Da questi seminari, promossi da Balint e dalla moglie dal 1950 al 1952, si sviluppò una nuova metodologia didatta psicoanalitica che Balint mise al servizio dei Medici di Famiglia per completarne la preparazione, focalizzando l’attenzione sulla relazione medico/paziente. Nacquero così i Gruppi Balint.

I GRUPPI BALINT IN ITALIA

La conoscenza di Balint e del suo metodo in Italia è avvenuta con la sua partecipazione alla Settimana Psicosomatica Internazionale organizzata nel 1967 a Roma dalla Società di Medicina Psicosomatica italiana. Il primo gruppo nacque a Milano nel 1966, grazie all’attività promozionale della psicologia in ambito medico del Prof A. Selvini, direttore della Divisione di Medicina dell’Ospedale maggiore (Selvini, 1973). Nel 1970, dall’iniziativa dei partecipanti a questi gruppi, si creò l’Associazione Medica Italiana Gruppi Balint (AMIGB), un’associazione di medici e professionisti che credono nel ruolo cruciale della relazionale tra curante e paziente e che ha lo scopo di favorire la formazione degli operatori (Rusconi, 1998).

Dopo la morte di Balint nel ’70, il decennio successivo vide, l’affermarsi in Italia di metodologie di “formazione alla Balint” modificate nello svolgimento e partecipazione.
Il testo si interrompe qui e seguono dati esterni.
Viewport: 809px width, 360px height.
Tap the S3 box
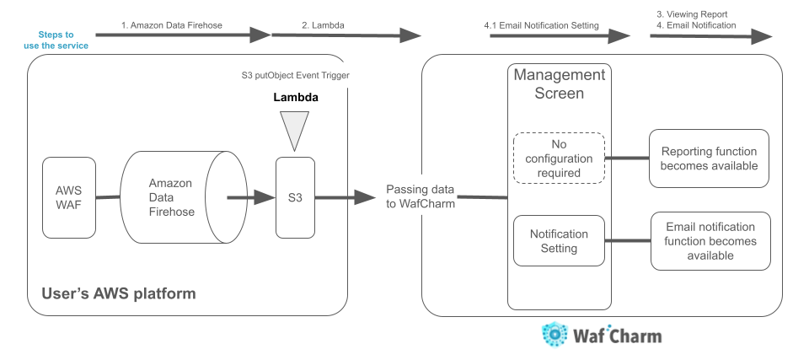click(294, 198)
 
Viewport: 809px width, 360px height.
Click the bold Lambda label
click(296, 97)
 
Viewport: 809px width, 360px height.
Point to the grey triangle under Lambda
click(294, 130)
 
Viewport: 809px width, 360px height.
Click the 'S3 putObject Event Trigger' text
click(295, 76)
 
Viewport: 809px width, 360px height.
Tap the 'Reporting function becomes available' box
click(709, 159)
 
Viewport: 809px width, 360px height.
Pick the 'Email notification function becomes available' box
click(710, 241)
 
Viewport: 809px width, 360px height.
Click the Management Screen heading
click(560, 84)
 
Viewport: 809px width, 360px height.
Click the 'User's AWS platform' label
click(118, 293)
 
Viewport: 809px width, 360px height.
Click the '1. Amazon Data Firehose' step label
click(172, 25)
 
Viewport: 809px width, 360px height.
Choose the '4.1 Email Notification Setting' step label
click(541, 25)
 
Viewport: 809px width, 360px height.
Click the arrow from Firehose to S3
click(253, 198)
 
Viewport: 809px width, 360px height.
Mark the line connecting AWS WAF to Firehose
click(109, 198)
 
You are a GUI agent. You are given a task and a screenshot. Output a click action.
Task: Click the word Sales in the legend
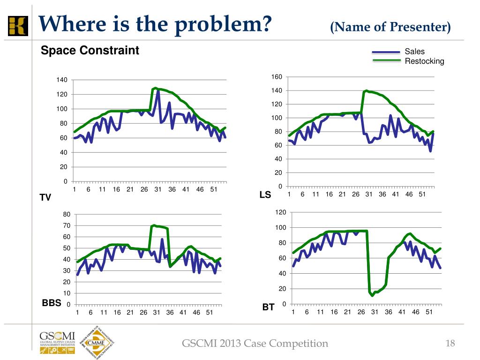point(414,52)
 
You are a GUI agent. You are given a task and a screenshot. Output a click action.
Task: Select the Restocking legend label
point(424,61)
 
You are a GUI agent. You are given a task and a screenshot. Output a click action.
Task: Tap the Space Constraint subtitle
point(90,51)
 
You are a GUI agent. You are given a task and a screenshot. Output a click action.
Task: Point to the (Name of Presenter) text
point(390,27)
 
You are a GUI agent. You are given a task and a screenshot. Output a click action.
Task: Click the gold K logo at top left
point(18,25)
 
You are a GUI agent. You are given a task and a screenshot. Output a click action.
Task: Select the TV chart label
point(45,197)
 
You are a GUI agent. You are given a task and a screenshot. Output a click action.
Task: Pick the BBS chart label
point(52,303)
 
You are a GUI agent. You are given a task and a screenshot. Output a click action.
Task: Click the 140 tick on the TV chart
point(62,80)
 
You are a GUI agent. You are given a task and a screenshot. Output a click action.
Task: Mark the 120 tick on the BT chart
point(280,213)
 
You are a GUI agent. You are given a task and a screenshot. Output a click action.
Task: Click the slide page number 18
point(450,344)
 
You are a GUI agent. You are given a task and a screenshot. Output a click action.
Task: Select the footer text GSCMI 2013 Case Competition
point(255,344)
L’attività formativa iniziò ad essere allargata anche a psicologi, psichiatri e altri operatori sanitari. Fino agli anni ’80 il metodo si diffuse e fu utilizzato in molte città Italiane, tuttavia, in seguito, questo fervore cominciò a diminuire e solamente all’inizio degli anni 2000 si è assistito ad una rinascita di interesse per la formazione psicologica dei medici e professionisti.

In questi anni si è sviluppato un vero e proprio processo di diffusione capillare del metodo Balint, un vero movimento neo-balintiano, dove il prefisso neo si riferisce soltanto ai nuovi contesti nei quali la medicina si va articolando, mantenendo invece integra la specificità della metodica che oggi, come negli anni ’50, esprime pienamente il suo potente carattere terapeutico.

La medicina generale è stata fortemente influenzata dal pensiero e dalla pratica di questi lavori. I compiti del gruppo erano: studiare le implicazioni psicologiche in medicina generale, preparare i medici di famiglia a questo lavoro e creare un metodo di formazione a questo scopo. Tutto ciò, in una libera atmosfera di scambio e discussione in cui ognuno potesse presentare i propri problemi con la speranza di riuscire a chiarirli attraverso l’esperienza degli altri.
Balint stesso ne definì lo scopo principale: “descrivere certi processi che, nel rapporto medico paziente causano sia al paziente sia al medico sofferenze ed irritazioni non necessarie ed inutili sforzi” (Balint M., 2014).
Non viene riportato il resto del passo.